4) The Constitution as something other than blood-soaked TP:

Talabani's unsuccessful effort to convene parliament by the deadline set in the constitution suggests that the UIA at least will not be stampeded by artificial deadlines, including those in the notional constitution.

One could argue that this is just some Arab concept of flexible time, but more and more pieces are liable to come flying off the fragile edifice as deadlock continues, and casualties continue despite the efficient, wise and all-knowing American-controlled Interior Ministry with the puppet Shiite minister who can't even keep his friends in a job, while being forced to swallow huge gobs of spin-blame.

How will Shiites react to the suspicion that the US is leaning increasingly toward protecting Sunni interests, and stabbing the Shiites in the back once again?

The Shiites , having taken inordinate civilian casualties for years, should now be upset that Sunnis are starting to suffer civilian casualties themselves, and turn over nominal control of the police to--who? Doesn't sound likely, does it?

Eventually they will find work-arounds for other troublesome aspects of the constitution that get in the way of effectively governing Iraq, or at least that part of it they can control.

5) Bottom line:

The US Iraq War v.9.1.1 or whatever flip-flopping number you care to assign to it, continues under a barrage of squishy rationales, cloaked in the fiction that we give a marsh otter for the well being of the Iraqi people, or which ever subset we are spinning on behalf of today.

The US military is in for the long haul, or the end of the current imcompetency, whichever comes first. The strategic imperatives to deny oil to the market and support prices, and to have bases from which the invasion of Iran can be launched remain unperturbed by mere unclarity and irrationality of rationale.

The recent precipitous drop in the US casualty rate suggests either that US troops are being confined to base and thus influencing only by their moral presence, or the Sunni resistance has gotten the word and is laying off attacks. Tune in next year for more exciting details.

 
At 6:42 PM, Blogger sherm said...

In my post above I said "the Shiites were licking thier lips to have their way with the Shiites (with good reason), and the Sunnis knew it." (A difficult concept to visualize.)
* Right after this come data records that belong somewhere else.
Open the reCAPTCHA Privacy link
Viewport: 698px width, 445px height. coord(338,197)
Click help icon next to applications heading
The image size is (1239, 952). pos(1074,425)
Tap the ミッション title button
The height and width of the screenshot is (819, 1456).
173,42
It should read "the Shiites were licking their lips to have their way with the SUNNIS (with good reason), and the Sunnis knew it."

Excuse my blunder

 
At 7:41 PM, Blogger Kelly said...

Juan,

You know, day after day I read your comments and sometimes there is a gleam of hope admidst the despair, but lately I find myself wishing more and more that we really did have a time machine and could go back in time to before this war and just erase the whole blasted thing from history. I even find myself wishing for Saddam Hussein again. Even from his trial for his life, he was trying to unite his people, to lead his people so that there would not be a civil war. He was a leader who many despised but at least it seemed that he united the country, unlike the leaders of Iraq right now. I don't know.. this just cannot end well.. I am worried that things are just going to deteriorate more and more.